Anche soltanto per mantenere il numero assoluto di occupati odierno, ci sarà bisogno di un’iniezione significativa di lavoratori dalle fasce di popolazione oggi inattive. L’Istat prevede che questo contributo arriverà principalmente dalle donne, la cui popolazione inattiva è prevista in calo del 40,3%. Questo porterà a un aumento generale del tasso di attività, che supererà il 77% in alcune regioni del Paese.

In pensione a 69 anni, la previsione dell’Istat per il 2050

Il rapporto sull’invecchiamento della popolazione in Italia, pubblicato dall’Istat, stabilisce che, se la crescita dell’aspettativa di vita dovesse continuare nei prossimi 25 anni come previsto, nel 2050 la legge Fornero farebbe salire l’età pensionabile per la vecchiaia a 68 anni e 11 mesi. Non si tratterebbe dell’età media in cui si va in pensione, che anche oggi è molto più bassa dei 67 anni previsti dalla legge, grazie a varie forme di pensione anticipata. Ma sarebbe il limite massimo per la fine del periodo lavorativo.

La conseguenza sul mercato del lavoro di questo dato è immediata. L’Istat, infatti, considera “popolazione attiva” le persone tra 15 e 64 anni. Solo su di loro si calcola, per esempio, il tasso di occupazione. Se la pensione dovesse arrivare quasi cinque anni dopo i 64 anni di età, bisognerebbe iniziare a considerare anche la fascia 65-74 anni nei calcoli dei dati per la forza lavoro. In questo caso, nel 2050, la percentuale di persone in questa popolazione che lavorerà sarà del 16%.
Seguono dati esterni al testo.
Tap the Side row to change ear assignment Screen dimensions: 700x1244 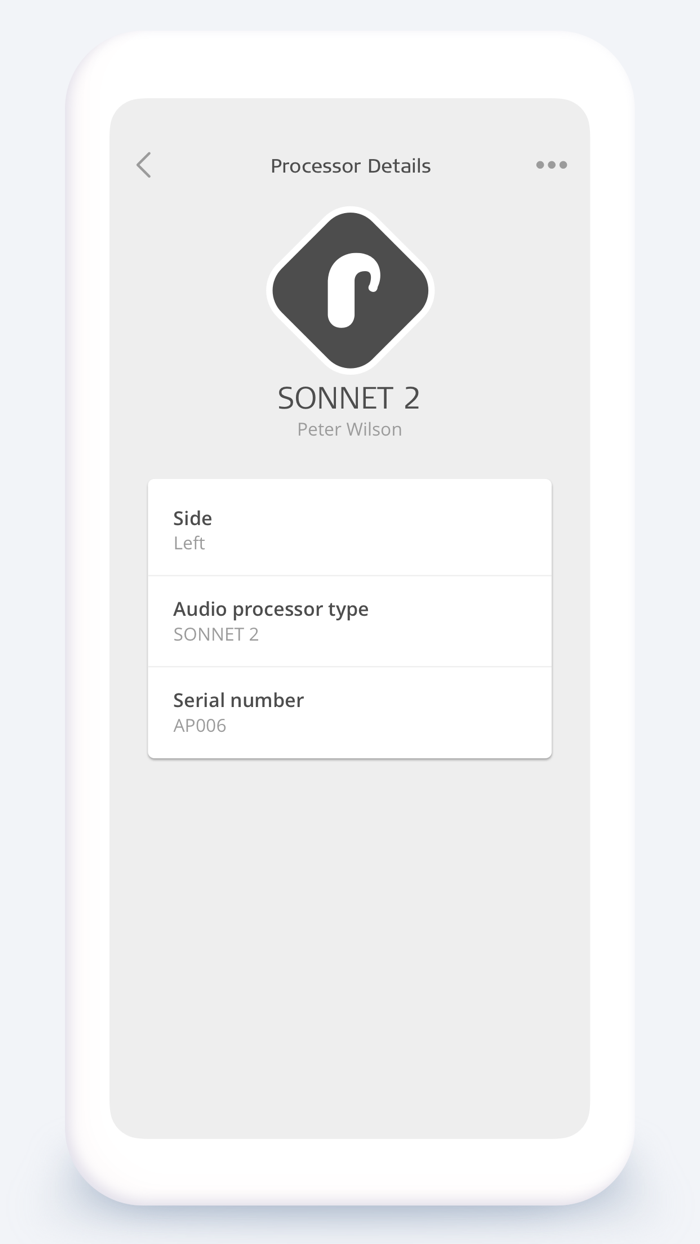point(349,527)
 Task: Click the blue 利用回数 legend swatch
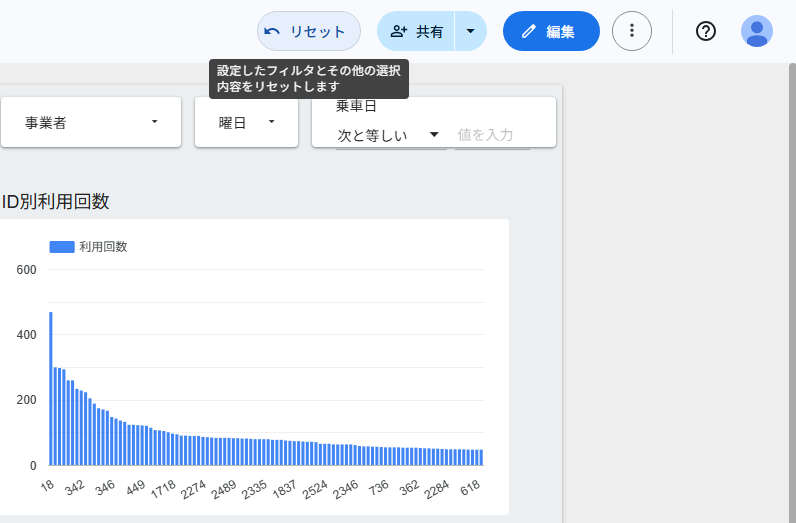tap(62, 247)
La popolazione invecchia, sempre più donne al lavoro

L’invecchiamento della popolazione avrà anche un’altra conseguenza: la diminuzione della popolazione attiva. Nel 2050, le persone tra 15 e 64 anni saranno meno di 30 milioni in Italia. Oggi le persone occupate, quindi che hanno effettivamente un lavoro, in questa fascia, sono circa 24 milioni, a un tasso di occupazione del 62,6%.

Anche solo per mantenere questo livello di occupati in termini assoluti (i 24 milioni di oggi), avvisa l’Istat, il tasso di occupazione dovrà crescere moltissimo. La previsione è che, nel 2050, si arriverà a un tasso di attività (quindi occupati e disoccupati) del 73,2%, contro il 66,6% attuale. La crescita sarà guidata dalle donne.
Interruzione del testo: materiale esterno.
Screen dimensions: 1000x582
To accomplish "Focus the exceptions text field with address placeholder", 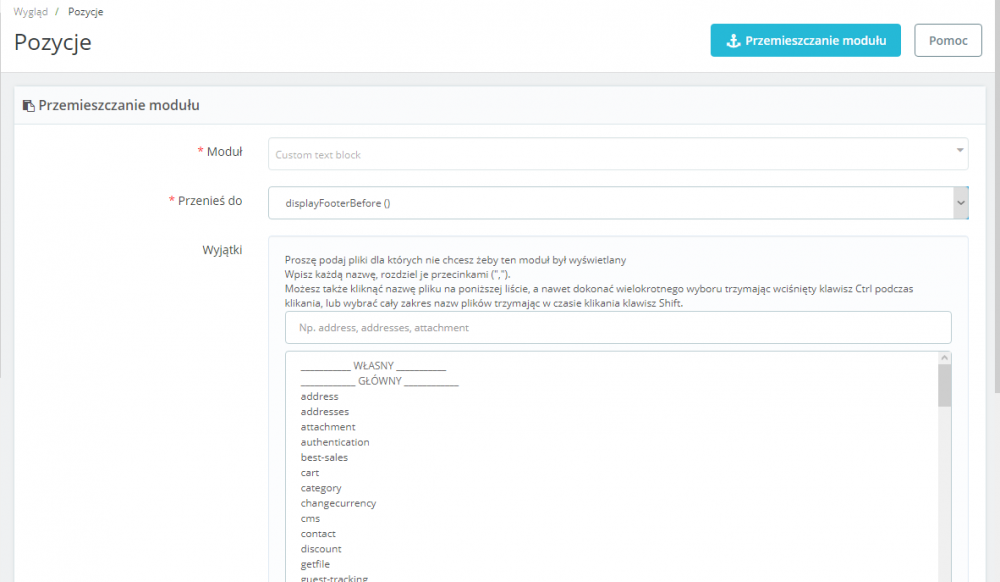I will pyautogui.click(x=618, y=328).
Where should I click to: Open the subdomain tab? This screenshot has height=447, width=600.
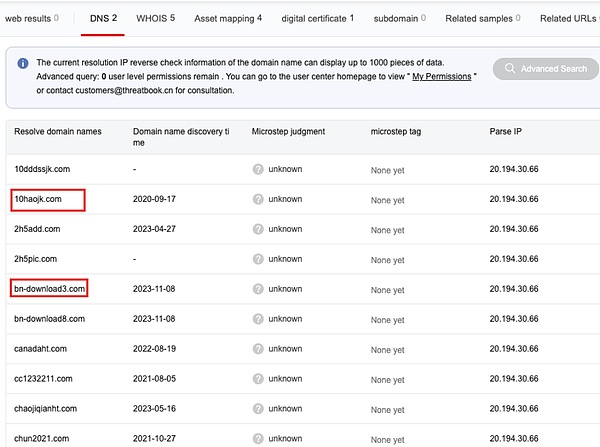click(397, 18)
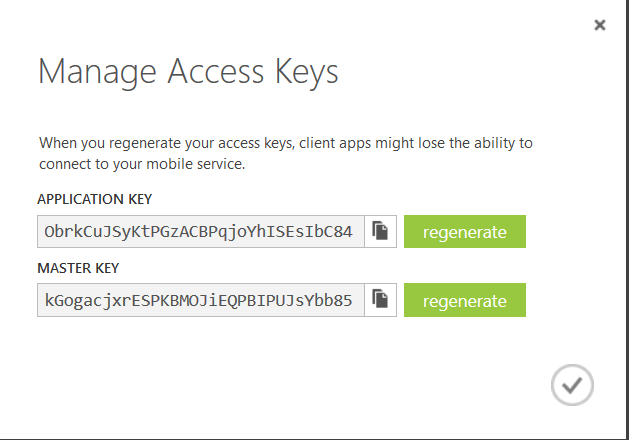The width and height of the screenshot is (629, 440).
Task: Click the MASTER KEY label
Action: point(78,266)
Rispetto alla generazione dei baby boomer, che sta andando in pensione, quelle successive presentano infatti un tasso di istruzione delle donne molto più alto. Questo, nei prossimi 25 anni, dovrebbe garantire l’ingresso di una grande massa di inattive nel mondo del lavoro. La popolazione femminile inattiva dovrebbe calare, entro il 2050, del 40,3%.
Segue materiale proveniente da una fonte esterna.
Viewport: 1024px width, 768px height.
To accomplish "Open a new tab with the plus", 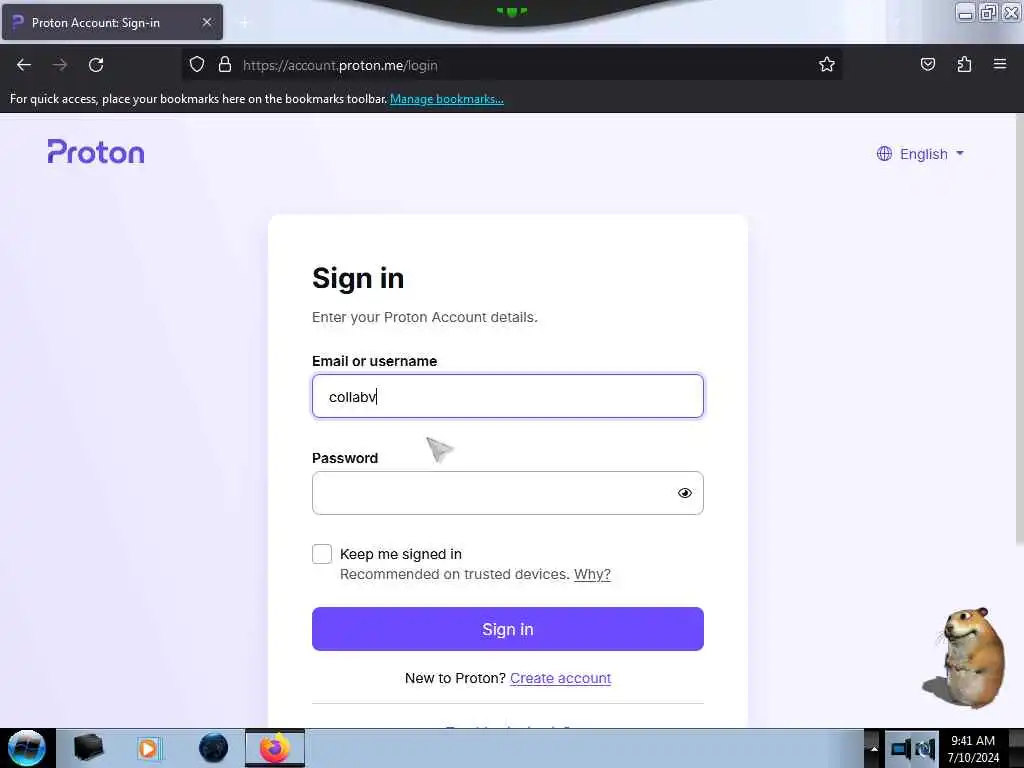I will coord(244,23).
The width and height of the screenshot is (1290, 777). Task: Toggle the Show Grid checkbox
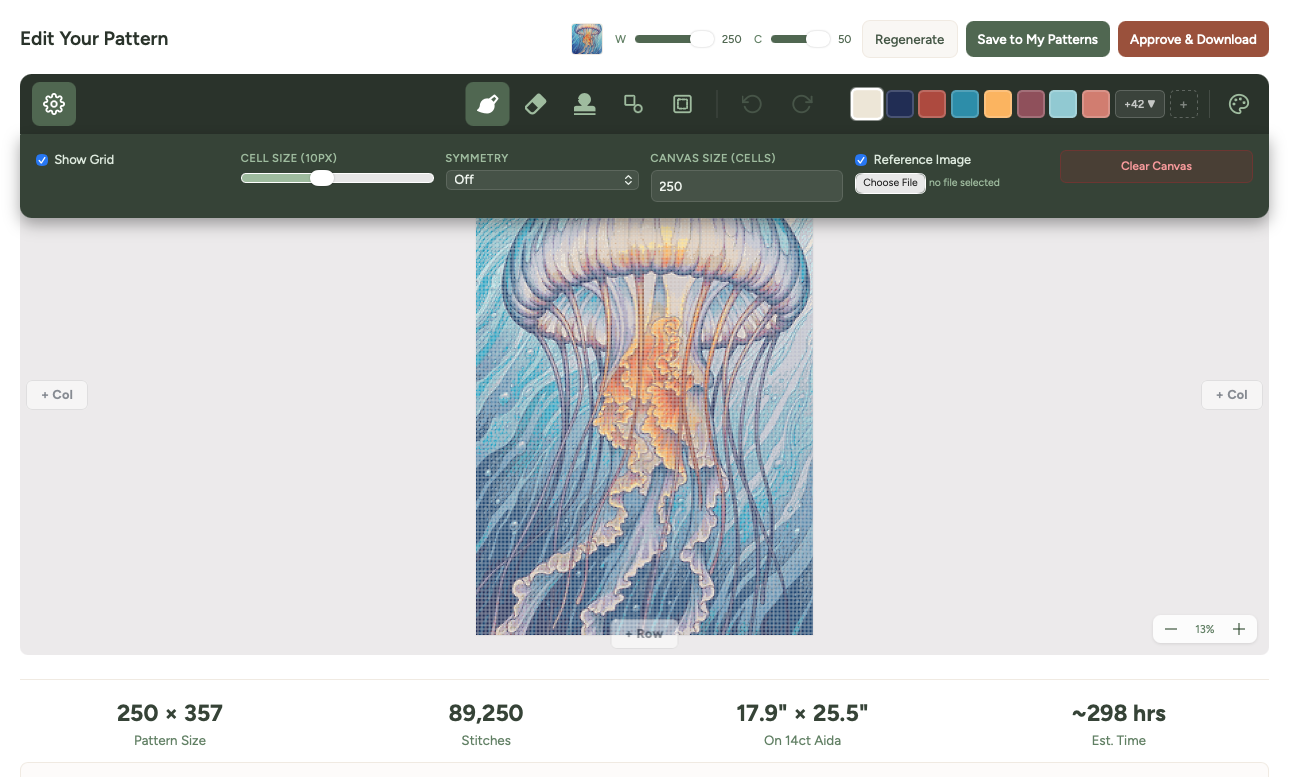point(42,160)
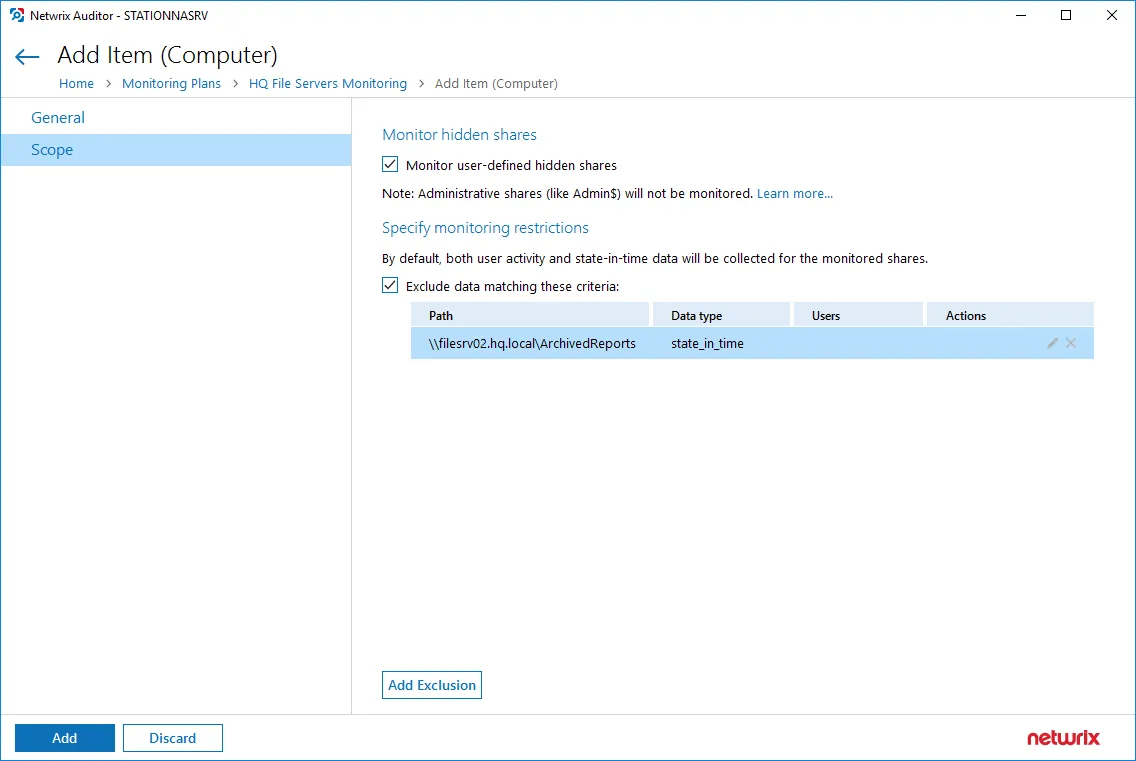
Task: Navigate to HQ File Servers Monitoring breadcrumb
Action: click(x=327, y=83)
La distanza tra Nord e Sud

Questo fenomeno dovrebbe coinvolgere tutte le aree del Paese. Anche nel Mezzogiorno il tasso di attività dovrebbe aumentare in maniera solo leggermente inferiore alla media nazionale, +5,8% contro il +6,6% del dato italiano. Questo però significa anche che il Sud vedrà aumentare la distanza con il resto del Paese in termini di occupazione.

Il tasso di attività nelle regioni meridionali dovrebbe attestarsi poco sotto il 62% nel 2050. Nel frattempo, però, Centro e Nord saranno cresciuti per anni a ritmi più alti. In queste aree, questo dato dovrebbe raggiungere vette del 77% o del 78% in alcune regioni.